Theorem axc11v 2138

Description: Version of axc11 2314 with a disjoint variable condition on 𝑥 and 𝑦, which is provable, on top of { ax-1 6-- ax-7 1935 }, from ax12v 2048 (contrary to axc11 2314 which seems to require the full ax-12 2047 and ax-13 2246). (Contributed by BJ, 6-Jul-2021.) (Proof shortened by Wolf Lammen, 11-Oct-2021.)

Assertion

Ref	Expression
axc11v	⊢ (∀𝑥 𝑥 = 𝑦 → (∀𝑥𝜑 → ∀𝑦𝜑))

Distinct variable group:   𝑥,𝑦

Allowed substitution hints:   𝜑(𝑥,𝑦)

Proof of Theorem axc11v

Step	Hyp	Ref	Expression
1		axc16g 2134	. 2 ⊢ (∀𝑥 𝑥 = 𝑦 → (𝜑 → ∀𝑦𝜑))
2	1	spsd 2057	1 ⊢ (∀𝑥 𝑥 = 𝑦 → (∀𝑥𝜑 → ∀𝑦𝜑))

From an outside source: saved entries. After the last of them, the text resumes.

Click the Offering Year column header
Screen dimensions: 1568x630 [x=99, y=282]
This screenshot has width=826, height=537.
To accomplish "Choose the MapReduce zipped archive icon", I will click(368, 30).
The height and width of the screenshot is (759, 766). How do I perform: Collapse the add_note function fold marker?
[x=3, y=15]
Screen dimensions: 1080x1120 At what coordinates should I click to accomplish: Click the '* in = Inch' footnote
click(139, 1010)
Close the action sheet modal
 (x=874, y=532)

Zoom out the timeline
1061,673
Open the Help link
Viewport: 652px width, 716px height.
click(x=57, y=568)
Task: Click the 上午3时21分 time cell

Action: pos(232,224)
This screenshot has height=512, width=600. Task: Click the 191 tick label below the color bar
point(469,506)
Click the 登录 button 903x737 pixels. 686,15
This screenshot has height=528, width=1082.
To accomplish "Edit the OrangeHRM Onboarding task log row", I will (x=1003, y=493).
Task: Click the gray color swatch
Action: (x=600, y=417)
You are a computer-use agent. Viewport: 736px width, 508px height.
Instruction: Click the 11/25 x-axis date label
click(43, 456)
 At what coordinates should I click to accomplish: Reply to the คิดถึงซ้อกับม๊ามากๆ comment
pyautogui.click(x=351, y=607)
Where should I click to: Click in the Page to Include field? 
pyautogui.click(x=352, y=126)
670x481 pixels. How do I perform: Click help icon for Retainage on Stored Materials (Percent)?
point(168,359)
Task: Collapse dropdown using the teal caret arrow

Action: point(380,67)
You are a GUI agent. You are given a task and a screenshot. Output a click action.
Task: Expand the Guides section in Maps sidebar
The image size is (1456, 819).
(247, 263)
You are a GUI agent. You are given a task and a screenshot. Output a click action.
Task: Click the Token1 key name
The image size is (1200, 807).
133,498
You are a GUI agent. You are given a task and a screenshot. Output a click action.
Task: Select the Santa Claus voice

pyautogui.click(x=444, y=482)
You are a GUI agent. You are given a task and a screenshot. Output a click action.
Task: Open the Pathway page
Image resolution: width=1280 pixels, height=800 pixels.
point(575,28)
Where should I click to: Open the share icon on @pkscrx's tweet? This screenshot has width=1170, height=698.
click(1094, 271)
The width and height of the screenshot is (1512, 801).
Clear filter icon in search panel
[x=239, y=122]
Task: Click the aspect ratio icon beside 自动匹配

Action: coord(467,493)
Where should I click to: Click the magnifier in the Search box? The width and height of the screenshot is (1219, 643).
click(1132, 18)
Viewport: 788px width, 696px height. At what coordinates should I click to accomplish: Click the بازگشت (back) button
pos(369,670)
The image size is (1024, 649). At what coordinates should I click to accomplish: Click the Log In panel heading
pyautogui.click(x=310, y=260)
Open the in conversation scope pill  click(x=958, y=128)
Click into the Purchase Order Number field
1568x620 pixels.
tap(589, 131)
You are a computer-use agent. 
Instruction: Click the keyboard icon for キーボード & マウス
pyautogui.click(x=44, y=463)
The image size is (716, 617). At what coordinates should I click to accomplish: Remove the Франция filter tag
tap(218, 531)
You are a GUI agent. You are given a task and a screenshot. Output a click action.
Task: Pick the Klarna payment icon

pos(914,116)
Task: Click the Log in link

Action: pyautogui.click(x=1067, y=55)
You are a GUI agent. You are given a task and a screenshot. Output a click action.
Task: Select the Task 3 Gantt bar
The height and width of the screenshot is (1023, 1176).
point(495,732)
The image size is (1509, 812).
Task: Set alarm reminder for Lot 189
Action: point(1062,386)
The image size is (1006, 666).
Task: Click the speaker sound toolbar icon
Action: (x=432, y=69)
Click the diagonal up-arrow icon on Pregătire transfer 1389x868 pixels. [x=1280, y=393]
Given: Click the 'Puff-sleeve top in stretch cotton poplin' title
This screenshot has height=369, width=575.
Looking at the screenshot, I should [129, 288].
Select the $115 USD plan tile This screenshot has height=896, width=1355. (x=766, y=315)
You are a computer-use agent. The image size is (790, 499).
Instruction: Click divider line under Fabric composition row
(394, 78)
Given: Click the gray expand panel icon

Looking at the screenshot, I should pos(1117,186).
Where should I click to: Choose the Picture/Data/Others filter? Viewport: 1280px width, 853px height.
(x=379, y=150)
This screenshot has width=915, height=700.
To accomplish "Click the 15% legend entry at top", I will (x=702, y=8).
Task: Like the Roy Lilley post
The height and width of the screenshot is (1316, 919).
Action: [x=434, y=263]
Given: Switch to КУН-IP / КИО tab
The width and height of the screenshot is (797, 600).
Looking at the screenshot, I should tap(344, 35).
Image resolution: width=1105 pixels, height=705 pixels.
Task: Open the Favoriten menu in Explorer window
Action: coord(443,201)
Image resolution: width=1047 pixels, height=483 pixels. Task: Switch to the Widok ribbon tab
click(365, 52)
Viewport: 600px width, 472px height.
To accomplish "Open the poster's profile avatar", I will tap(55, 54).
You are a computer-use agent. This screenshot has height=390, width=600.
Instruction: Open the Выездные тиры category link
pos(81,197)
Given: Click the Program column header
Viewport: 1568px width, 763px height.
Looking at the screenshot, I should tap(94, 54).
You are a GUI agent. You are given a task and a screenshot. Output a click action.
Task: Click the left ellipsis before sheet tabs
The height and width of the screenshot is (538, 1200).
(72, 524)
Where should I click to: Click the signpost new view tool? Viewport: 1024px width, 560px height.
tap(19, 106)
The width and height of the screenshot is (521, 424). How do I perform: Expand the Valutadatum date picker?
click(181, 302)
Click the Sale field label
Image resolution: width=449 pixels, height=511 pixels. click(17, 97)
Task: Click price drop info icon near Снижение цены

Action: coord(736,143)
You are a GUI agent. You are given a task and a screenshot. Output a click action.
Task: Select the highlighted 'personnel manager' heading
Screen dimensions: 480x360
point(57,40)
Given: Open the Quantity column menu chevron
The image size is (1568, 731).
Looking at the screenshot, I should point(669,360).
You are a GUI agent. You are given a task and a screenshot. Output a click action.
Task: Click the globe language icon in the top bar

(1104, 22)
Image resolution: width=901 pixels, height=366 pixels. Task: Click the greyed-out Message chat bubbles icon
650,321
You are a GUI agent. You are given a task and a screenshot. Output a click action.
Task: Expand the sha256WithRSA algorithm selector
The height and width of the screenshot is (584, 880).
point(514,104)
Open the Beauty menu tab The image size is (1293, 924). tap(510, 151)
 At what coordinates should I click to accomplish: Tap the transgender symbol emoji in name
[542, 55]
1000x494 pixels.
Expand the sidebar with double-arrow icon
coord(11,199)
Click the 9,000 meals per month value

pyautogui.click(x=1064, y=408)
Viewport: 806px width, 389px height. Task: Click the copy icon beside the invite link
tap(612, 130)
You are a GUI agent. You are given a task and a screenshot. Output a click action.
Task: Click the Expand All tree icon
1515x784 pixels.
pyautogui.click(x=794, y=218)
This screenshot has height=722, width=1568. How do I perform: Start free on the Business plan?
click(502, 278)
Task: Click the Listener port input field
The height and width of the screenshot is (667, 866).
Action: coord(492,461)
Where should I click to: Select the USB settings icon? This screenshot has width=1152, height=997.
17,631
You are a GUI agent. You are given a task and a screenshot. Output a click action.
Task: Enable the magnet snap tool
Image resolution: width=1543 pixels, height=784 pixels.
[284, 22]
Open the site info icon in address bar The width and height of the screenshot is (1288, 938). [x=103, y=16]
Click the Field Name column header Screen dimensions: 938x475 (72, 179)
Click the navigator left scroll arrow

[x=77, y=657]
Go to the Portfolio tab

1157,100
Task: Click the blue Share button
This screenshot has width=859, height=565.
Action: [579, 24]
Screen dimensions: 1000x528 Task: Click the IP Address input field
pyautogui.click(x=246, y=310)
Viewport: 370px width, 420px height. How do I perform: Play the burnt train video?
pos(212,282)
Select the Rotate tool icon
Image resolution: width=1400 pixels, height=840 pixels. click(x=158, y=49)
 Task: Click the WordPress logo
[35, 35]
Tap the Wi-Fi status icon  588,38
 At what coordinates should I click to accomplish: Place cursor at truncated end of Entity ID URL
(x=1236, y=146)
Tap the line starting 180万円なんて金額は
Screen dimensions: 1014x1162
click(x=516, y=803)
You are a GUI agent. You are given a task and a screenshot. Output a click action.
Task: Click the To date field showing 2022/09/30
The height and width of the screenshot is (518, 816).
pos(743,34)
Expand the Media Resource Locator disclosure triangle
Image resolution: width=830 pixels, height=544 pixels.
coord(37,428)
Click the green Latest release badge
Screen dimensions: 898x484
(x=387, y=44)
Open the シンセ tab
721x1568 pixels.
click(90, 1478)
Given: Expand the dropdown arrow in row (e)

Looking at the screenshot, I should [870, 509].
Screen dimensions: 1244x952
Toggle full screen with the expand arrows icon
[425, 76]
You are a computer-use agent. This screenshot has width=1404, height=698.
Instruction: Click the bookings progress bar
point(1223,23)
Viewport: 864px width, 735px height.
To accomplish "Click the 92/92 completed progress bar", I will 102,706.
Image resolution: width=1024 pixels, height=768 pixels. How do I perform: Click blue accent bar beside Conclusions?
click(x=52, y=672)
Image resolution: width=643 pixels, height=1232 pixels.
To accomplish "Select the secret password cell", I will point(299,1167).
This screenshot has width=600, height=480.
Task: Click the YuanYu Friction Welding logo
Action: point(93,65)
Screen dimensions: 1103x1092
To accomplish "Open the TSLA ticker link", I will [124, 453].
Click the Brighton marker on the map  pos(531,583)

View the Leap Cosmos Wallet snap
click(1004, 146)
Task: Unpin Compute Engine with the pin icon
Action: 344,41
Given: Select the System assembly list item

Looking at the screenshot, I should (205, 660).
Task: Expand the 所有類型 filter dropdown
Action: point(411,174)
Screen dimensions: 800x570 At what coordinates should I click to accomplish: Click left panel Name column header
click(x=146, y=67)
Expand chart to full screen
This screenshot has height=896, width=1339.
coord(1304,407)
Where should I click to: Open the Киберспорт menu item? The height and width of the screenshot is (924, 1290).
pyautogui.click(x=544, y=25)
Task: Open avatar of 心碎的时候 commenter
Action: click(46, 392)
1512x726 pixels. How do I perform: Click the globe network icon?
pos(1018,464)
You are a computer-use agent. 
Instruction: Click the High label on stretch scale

Syntax hints:   → wi 4  ∀wal 1481

This theorem was proved from axioms:  ax-mp 5  ax-1 6  ax-2 7  ax-3 8  ax-gen 1722  ax-4 1737  ax-5 1839  ax-6 1888  ax-7 1935  ax-12 2047

This theorem depends on definitions:  df-bi 197  df-an 386  df-ex 1705

This theorem is referenced by: (None)